Cracked Concrete Driveway
It is almost inevitable that concrete will crack at some point in time. Common causes of cracking are when the base moves due to settlement, roots or heavy equipment. Concrete can also crack as a result of the expansion and contraction caused by changes in the weather. The reason contractors place joints in concrete pavements and floors is to encourage the concrete to crack in a neat, straight line at the joint. But this doesn't always happen, and cracks can appear at random anywhere across the surface of the concrete.
Cracked Concrete with repairs
As these cracks form one by one, year after year, it is often difficult to exactly match the color and composition of the original material each time a repair is needed. As such, a concrete surface gets uglier and uglier with each repair. The alternative to repairing the concrete is to replace the entire structure when the cracks become unbearable. By the time it's dismantled and properly disposed of, it will likely cost eight to eleven dollars per square foot each time you have to replace existing concrete!
Stamped Concrete with Cracks: "Stamping" concrete is a common way of trying to achieve the attractive patterns associated with actual paving stone material. The stamping is done after the concrete has been poured and before it begins to harden. Stamped concrete is usually tinted (colored) before it is poured. There are standard colors that can be added to the concrete as it goes into the truck.
Unfortunately, the problems associated with maintaining concrete are compounded with the addition of pattern and color. Patching cracks with regular gray concrete means creating unsightly scars, while trying to replace a cracked portion of concrete with a new piece that exactly matches in pattern and in color is nearly impossible.
Interlocking Pavers create an impressive Driveway
Interlocking pavers solve all of the problems described above, and are appropriate for any paving application including patios, pool decks, driveways and walkways. Because pavers are individual units or "bricks," the natural joints between each paver will "give" with pressure, expansion and contraction, eliminating the cracking inherent to conventional asphalt and concrete pavement.
Installed over a base of sand, pavers actually increase their structural capacity over time.

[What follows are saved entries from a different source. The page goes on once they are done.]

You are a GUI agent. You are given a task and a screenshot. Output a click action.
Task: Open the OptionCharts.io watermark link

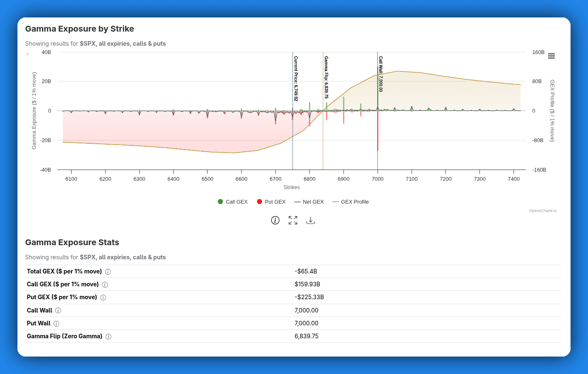(x=543, y=210)
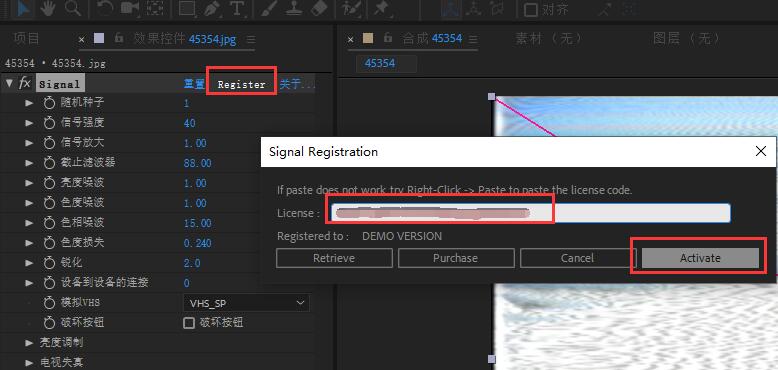Viewport: 778px width, 370px height.
Task: Select the Puppet Pin tool
Action: (382, 8)
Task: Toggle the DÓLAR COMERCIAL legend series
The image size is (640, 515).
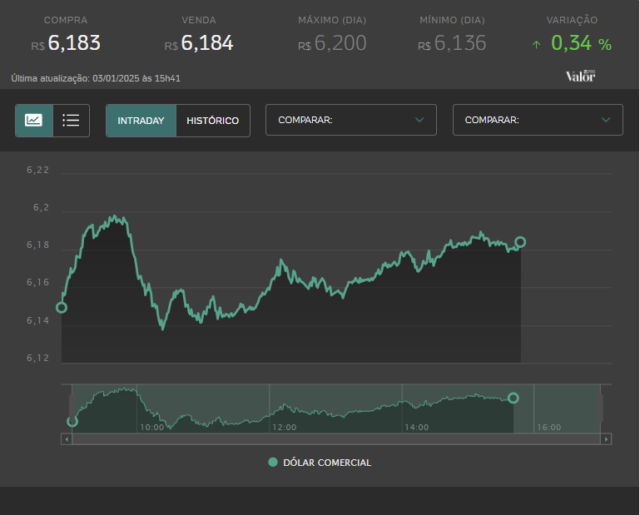Action: point(320,462)
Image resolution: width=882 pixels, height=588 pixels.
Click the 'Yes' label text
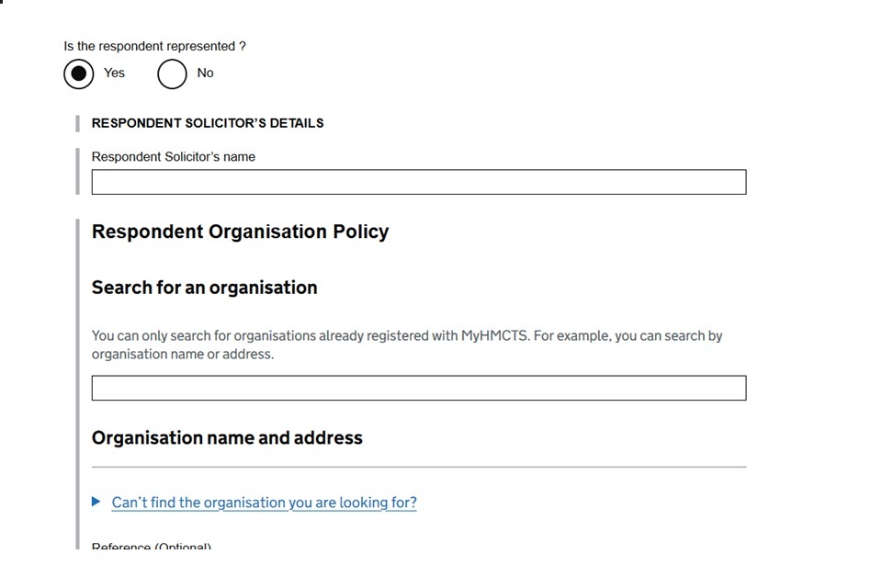tap(114, 73)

With a minimum rating of 8000 psi, paving stones are one of the strongest materials available.
Pavers give Walkways and Steps a more custom look
One of the biggest advantages of pavers is that if a repair ever does become necessary, pavers are manufactured to be uniform and can therefore easily be replaced without leaving ugly patches or scars.
Brick Pavers come in a wide variety of surface finishes, colors and shapes that will complement and enhance the architectural style of any home. Moreover, a skilled installer can create a variety of laying patterns, further expanding the customization possibilities.
Other advantages of Brick Pavers
• Pavers do not require time to cure. Unlike concrete, which can take 3 to 5 days before being ready for traffic, paver structures can be used immediately after installation.
• The high number of joints in the surface facilitates the drainage of water. This enhances skid resistance and decreases nighttime glare. If deformation or sinking should occur due to shifting of the base, the structure can easily be repaired by removing individual pavers, re-leveling, and then reinstalling the same pavers.
• Traditional concrete, asphalt, brick and gravel pavements clearly pale in comparison to the beauty, durability and easy maintenance of brick pavers.